登录查看更多内容

Saturday with Math (Jul 6th)

Alberto Boaventura

发布日期: 2024年7月5日

In some of your studies, you may have needed to project Revenue, CapEx, or OpEx for a period longer than the time series presented in the DFCF. When dealing with a single variable dependent on another, such as revenue based on 5G accesses, tools like Excel and linear estimation formulas for a single variable are widely used. However, when variables are grouped, such as CapEx for FTTx being combined with Homes Passed & Homes Connected, it presents a challenge in separating these costs. The solution, as shown in the figure below, is the use of Least Squares. [1], [3], [4], [5]

This week, we present another exceptional set of tools with applications in a wide range of domains: Finance and Economics; Engineering; Physics and Chemistry; Biology and Medical Imaging; Machine Learning; Geodesy and Surveying; Quality Control; Computer Science and Data Science; Environmental Science and Geoscience; Social Sciences; and Telecommunications and Signal Processing. These tools include Least Squares and its variations.

The method of least squares is a parameter estimation technique in regression analysis that minimizes the sum of the squares of the residuals, which are the differences between observed values and the values predicted by a model. This technique is predominantly used in data fitting, where it is crucial for obtaining the best-fit line or curve that describes the data accurately.

Least squares problems are categorized into linear or ordinary least squares and nonlinear least squares, depending on whether the model functions are linear or not. Linear least squares problems have closed-form solutions, whereas nonlinear least squares problems typically require iterative refinement, approximating the system linearly at each iteration. [3], [4]

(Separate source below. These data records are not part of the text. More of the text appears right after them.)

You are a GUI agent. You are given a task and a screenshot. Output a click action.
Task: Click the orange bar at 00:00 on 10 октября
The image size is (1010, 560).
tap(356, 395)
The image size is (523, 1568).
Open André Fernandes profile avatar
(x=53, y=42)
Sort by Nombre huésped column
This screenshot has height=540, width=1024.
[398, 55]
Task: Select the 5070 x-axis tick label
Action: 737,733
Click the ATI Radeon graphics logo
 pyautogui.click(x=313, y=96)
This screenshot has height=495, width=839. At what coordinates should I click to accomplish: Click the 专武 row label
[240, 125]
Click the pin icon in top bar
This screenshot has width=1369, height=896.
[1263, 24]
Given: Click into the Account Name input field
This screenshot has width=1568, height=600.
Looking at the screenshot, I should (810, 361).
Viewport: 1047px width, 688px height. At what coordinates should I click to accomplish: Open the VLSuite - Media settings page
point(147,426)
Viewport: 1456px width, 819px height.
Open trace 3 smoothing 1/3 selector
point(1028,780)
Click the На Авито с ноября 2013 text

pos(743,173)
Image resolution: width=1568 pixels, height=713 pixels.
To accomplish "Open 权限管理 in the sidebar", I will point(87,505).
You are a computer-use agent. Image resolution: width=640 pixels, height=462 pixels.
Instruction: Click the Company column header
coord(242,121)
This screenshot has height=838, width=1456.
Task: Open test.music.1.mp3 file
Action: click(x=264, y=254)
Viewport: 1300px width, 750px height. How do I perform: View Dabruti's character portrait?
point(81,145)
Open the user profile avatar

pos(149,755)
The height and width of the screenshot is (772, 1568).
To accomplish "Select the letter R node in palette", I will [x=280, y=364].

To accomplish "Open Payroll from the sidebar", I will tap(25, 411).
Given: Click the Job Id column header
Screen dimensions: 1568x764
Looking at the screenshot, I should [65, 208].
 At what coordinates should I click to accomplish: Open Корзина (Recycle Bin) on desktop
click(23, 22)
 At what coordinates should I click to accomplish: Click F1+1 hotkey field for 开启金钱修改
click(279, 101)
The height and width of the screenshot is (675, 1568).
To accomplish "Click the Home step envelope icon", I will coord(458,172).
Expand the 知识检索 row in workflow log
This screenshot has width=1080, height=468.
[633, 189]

It is important to mention that although linear regression and least squares have similar purposes, there are essential differences between them. Linear regression is a statistical technique that models the relationship between variables, estimating how a scalar response depends on one or more explanatory variables. Simple linear regression involves one explanatory variable, while multiple linear regression involves more than one. Multivariate linear regression predicts multiple correlated dependent variables, and when explanatory variables are measured with error, errors-in-variables models are used.

Conversely, least squares regression is a method within linear regression used to estimate the parameters of the linear model by minimizing the sum of squared errors. Essentially, while linear regression defines the relationship between variables, the least squares method is used to achieve the best fit for this relationship.

Due to the wide range of applications for least squares, various methods are best suited for specific purposes, such as Ordinary Least Squares (OLS) and Nonlinear Least Squares (NLS) for basic applications; Weighted Least Squares (WLS) and Structured Least Squares (SLS) for weighted and structured approaches; Generalized Least Squares (GLS) and Total Least Squares (TLS) for advanced and generalized methods; Ridge Regression (Regularized Least Squares) and Lasso Regression (Least Absolute Shrinkage and Selection Operator) for regularization techniques; Robust Regression and Iteratively Reweighted Least Squares (IRLS) for robust and iterative methods; and Partial Least Squares (PLS) and Bayesian Least Squares for specialized techniques.

Ordinary Least Squares (OLS): It is a method for estimating the unknown parameters in a linear regression model by minimizing the sum of the squared differences between the observed dependent variable (y) and the values predicted by the linear function of the independent variable(s). OLS assumes that the relationship between the dependent and independent variables is linear and provides a closed-form solution, allowing direct computation of parameter estimates using matrix algebra. The method seeks to minimize the sum of the squared residuals, where a residual is the difference between an observed value and the value predicted by the model. OLS is based on the assumptions that the errors (residuals) are normally distributed, have constant variance (homoscedasticity), and are uncorrelated. This method is widely used in fields such as economics, finance, engineering, and social sciences to model relationships between variables and make predictions.

Nonlinear Least Squares (NLS): It is used for estimating the parameters of a nonlinear model, where the relationship between the dependent and independent variables is nonlinear. Unlike OLS, NLS involves iterative numerical methods, such as the Gauss-Newton algorithm or Levenberg-Marquardt algorithm, to minimize the sum of the squared residuals, as there is generally no closed-form solution. Initial guesses for the parameters are required, and the solution is refined through successive iterations. NLS is applied in various fields, including physics, chemistry, biology, and economics, where relationships between variables are inherently nonlinear, such as in growth models, reaction kinetics, and dose-response curves.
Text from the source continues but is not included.